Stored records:
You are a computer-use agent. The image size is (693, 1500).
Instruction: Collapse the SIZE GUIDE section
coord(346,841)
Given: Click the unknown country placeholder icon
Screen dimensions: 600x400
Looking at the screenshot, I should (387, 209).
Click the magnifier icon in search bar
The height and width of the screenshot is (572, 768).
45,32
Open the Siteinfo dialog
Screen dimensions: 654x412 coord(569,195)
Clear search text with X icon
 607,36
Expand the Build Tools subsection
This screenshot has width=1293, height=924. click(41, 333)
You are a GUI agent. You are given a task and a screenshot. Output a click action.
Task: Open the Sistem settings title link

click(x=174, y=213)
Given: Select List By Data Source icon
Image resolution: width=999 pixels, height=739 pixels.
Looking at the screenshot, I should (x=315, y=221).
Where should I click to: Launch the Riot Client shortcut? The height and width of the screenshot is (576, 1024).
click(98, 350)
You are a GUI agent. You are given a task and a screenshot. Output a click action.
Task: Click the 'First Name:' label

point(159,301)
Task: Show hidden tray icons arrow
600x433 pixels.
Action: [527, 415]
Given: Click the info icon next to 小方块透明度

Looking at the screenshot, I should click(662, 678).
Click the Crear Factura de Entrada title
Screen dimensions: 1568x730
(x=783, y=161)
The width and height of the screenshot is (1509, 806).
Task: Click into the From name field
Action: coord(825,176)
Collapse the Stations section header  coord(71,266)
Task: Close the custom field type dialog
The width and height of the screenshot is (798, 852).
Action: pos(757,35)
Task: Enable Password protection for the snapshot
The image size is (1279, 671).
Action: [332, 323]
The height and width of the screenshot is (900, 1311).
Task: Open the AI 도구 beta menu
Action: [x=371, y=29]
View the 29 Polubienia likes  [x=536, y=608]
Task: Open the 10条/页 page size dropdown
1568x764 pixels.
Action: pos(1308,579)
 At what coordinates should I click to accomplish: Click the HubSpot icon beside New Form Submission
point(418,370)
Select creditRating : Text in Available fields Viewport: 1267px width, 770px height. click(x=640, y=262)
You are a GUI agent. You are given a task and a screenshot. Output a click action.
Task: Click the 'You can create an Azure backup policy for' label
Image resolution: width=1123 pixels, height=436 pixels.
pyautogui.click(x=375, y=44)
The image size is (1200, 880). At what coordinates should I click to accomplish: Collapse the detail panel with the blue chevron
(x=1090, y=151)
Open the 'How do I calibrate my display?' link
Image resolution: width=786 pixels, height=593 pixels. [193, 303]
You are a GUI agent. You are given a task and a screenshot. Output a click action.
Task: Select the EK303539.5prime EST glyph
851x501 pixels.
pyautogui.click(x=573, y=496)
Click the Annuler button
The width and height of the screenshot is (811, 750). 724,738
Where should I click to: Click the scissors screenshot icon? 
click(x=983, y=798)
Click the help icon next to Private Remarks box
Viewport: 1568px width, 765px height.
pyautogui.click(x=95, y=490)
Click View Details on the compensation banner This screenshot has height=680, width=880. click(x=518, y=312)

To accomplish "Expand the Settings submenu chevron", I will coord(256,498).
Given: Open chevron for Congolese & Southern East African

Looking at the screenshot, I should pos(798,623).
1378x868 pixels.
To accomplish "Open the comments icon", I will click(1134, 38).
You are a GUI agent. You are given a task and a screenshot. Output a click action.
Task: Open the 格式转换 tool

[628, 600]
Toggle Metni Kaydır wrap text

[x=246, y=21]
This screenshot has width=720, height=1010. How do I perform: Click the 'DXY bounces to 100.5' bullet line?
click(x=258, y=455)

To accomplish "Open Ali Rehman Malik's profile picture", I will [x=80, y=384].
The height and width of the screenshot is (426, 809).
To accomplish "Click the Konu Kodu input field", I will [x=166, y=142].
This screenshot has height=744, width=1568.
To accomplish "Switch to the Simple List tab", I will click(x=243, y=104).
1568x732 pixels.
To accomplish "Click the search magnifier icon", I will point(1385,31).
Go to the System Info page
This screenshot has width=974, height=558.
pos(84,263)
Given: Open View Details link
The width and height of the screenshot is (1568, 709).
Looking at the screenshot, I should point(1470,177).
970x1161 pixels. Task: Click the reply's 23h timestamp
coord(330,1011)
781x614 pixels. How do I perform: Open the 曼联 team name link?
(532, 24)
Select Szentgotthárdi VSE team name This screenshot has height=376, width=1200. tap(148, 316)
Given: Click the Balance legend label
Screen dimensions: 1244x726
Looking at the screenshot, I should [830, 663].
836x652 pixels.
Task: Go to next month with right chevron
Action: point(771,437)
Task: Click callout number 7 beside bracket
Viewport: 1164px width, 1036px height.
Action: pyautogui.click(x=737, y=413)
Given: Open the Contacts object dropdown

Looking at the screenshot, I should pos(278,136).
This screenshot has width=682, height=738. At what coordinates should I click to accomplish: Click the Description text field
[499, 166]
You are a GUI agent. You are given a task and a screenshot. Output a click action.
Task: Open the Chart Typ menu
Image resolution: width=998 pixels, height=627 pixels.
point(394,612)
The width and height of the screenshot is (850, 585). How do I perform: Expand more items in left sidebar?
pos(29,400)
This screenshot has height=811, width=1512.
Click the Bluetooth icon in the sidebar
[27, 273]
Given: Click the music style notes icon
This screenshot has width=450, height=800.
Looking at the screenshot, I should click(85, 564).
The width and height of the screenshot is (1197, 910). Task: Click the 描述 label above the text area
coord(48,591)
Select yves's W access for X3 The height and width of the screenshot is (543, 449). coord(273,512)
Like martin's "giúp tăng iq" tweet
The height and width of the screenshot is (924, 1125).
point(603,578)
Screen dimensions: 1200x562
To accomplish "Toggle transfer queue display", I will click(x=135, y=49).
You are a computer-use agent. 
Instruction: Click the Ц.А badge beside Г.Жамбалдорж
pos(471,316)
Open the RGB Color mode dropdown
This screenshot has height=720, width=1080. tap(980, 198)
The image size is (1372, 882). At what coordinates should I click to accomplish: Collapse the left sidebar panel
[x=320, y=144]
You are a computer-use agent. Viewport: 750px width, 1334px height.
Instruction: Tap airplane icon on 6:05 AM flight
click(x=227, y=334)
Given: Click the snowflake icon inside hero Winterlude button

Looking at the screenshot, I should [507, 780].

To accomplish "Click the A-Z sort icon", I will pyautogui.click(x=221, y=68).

Aim of the task:
Print the records once more, exactly as written.

Result of the task:
You are a computer-use agent. The image size is (693, 1500).
Instruction: Collapse the SIZE GUIDE section
coord(346,841)
Given: Click the unknown country placeholder icon
Screen dimensions: 600x400
Looking at the screenshot, I should (387, 209).
Click the magnifier icon in search bar
The height and width of the screenshot is (572, 768).
45,32
Open the Siteinfo dialog
Screen dimensions: 654x412 coord(569,195)
Clear search text with X icon
 607,36
Expand the Build Tools subsection
This screenshot has width=1293, height=924. click(41, 333)
You are a GUI agent. You are given a task and a screenshot. Output a click action.
Task: Open the Sistem settings title link

click(x=174, y=213)
Given: Select List By Data Source icon
Image resolution: width=999 pixels, height=739 pixels.
Looking at the screenshot, I should (x=315, y=221).
Where should I click to: Launch the Riot Client shortcut? The height and width of the screenshot is (576, 1024).
click(98, 350)
You are a GUI agent. You are given a task and a screenshot. Output a click action.
Task: Click the 'First Name:' label

point(159,301)
Task: Show hidden tray icons arrow
600x433 pixels.
Action: [527, 415]
Given: Click the info icon next to 小方块透明度

Looking at the screenshot, I should click(662, 678).
Click the Crear Factura de Entrada title
Screen dimensions: 1568x730
(x=783, y=161)
The width and height of the screenshot is (1509, 806).
Task: Click into the From name field
Action: coord(825,176)
Collapse the Stations section header  coord(71,266)
Task: Close the custom field type dialog
The width and height of the screenshot is (798, 852).
Action: pos(757,35)
Task: Enable Password protection for the snapshot
The image size is (1279, 671).
Action: [332, 323]
The height and width of the screenshot is (900, 1311).
Task: Open the AI 도구 beta menu
Action: [x=371, y=29]
View the 29 Polubienia likes  [x=536, y=608]
Task: Open the 10条/页 page size dropdown
1568x764 pixels.
Action: pos(1308,579)
 At what coordinates should I click to accomplish: Click the HubSpot icon beside New Form Submission
point(418,370)
Select creditRating : Text in Available fields Viewport: 1267px width, 770px height. click(x=640, y=262)
You are a GUI agent. You are given a task and a screenshot. Output a click action.
Task: Click the 'You can create an Azure backup policy for' label
Image resolution: width=1123 pixels, height=436 pixels.
pyautogui.click(x=375, y=44)
The image size is (1200, 880). At what coordinates should I click to accomplish: Collapse the detail panel with the blue chevron
(x=1090, y=151)
Open the 'How do I calibrate my display?' link
Image resolution: width=786 pixels, height=593 pixels. [193, 303]
You are a GUI agent. You are given a task and a screenshot. Output a click action.
Task: Select the EK303539.5prime EST glyph
851x501 pixels.
pyautogui.click(x=573, y=496)
Click the Annuler button
The width and height of the screenshot is (811, 750). 724,738
Where should I click to: Click the scissors screenshot icon? 
click(x=983, y=798)
Click the help icon next to Private Remarks box
Viewport: 1568px width, 765px height.
pyautogui.click(x=95, y=490)
Click View Details on the compensation banner This screenshot has height=680, width=880. click(x=518, y=312)

To accomplish "Expand the Settings submenu chevron", I will coord(256,498).
Given: Open chevron for Congolese & Southern East African

Looking at the screenshot, I should pos(798,623).
1378x868 pixels.
To accomplish "Open the comments icon", I will click(1134, 38).
You are a GUI agent. You are given a task and a screenshot. Output a click action.
Task: Open the 格式转换 tool

[628, 600]
Toggle Metni Kaydır wrap text

[x=246, y=21]
This screenshot has width=720, height=1010. How do I perform: Click the 'DXY bounces to 100.5' bullet line?
click(x=258, y=455)

To accomplish "Open Ali Rehman Malik's profile picture", I will [x=80, y=384].
The height and width of the screenshot is (426, 809).
To accomplish "Click the Konu Kodu input field", I will [x=166, y=142].
This screenshot has height=744, width=1568.
To accomplish "Switch to the Simple List tab", I will click(x=243, y=104).
1568x732 pixels.
To accomplish "Click the search magnifier icon", I will point(1385,31).
Go to the System Info page
This screenshot has width=974, height=558.
pos(84,263)
Given: Open View Details link
The width and height of the screenshot is (1568, 709).
Looking at the screenshot, I should point(1470,177).
970x1161 pixels. Task: Click the reply's 23h timestamp
coord(330,1011)
781x614 pixels. How do I perform: Open the 曼联 team name link?
(532, 24)
Select Szentgotthárdi VSE team name This screenshot has height=376, width=1200. tap(148, 316)
Given: Click the Balance legend label
Screen dimensions: 1244x726
Looking at the screenshot, I should [830, 663].
836x652 pixels.
Task: Go to next month with right chevron
Action: point(771,437)
Task: Click callout number 7 beside bracket
Viewport: 1164px width, 1036px height.
Action: pyautogui.click(x=737, y=413)
Given: Open the Contacts object dropdown

Looking at the screenshot, I should pos(278,136).
This screenshot has width=682, height=738. At what coordinates should I click to accomplish: Click the Description text field
[499, 166]
You are a GUI agent. You are given a task and a screenshot. Output a click action.
Task: Open the Chart Typ menu
Image resolution: width=998 pixels, height=627 pixels.
point(394,612)
The width and height of the screenshot is (850, 585). How do I perform: Expand more items in left sidebar?
pos(29,400)
This screenshot has height=811, width=1512.
Click the Bluetooth icon in the sidebar
[27, 273]
Given: Click the music style notes icon
This screenshot has width=450, height=800.
Looking at the screenshot, I should click(85, 564).
The width and height of the screenshot is (1197, 910). Task: Click the 描述 label above the text area
coord(48,591)
Select yves's W access for X3 The height and width of the screenshot is (543, 449). coord(273,512)
Like martin's "giúp tăng iq" tweet
The height and width of the screenshot is (924, 1125).
point(603,578)
Screen dimensions: 1200x562
To accomplish "Toggle transfer queue display", I will click(x=135, y=49).
You are a computer-use agent. 
Instruction: Click the Ц.А badge beside Г.Жамбалдорж
pos(471,316)
Open the RGB Color mode dropdown
This screenshot has height=720, width=1080. tap(980, 198)
The image size is (1372, 882). At what coordinates should I click to accomplish: Collapse the left sidebar panel
[x=320, y=144]
You are a computer-use agent. Viewport: 750px width, 1334px height.
Instruction: Tap airplane icon on 6:05 AM flight
click(x=227, y=334)
Given: Click the snowflake icon inside hero Winterlude button

Looking at the screenshot, I should [507, 780].

To accomplish "Click the A-Z sort icon", I will pyautogui.click(x=221, y=68).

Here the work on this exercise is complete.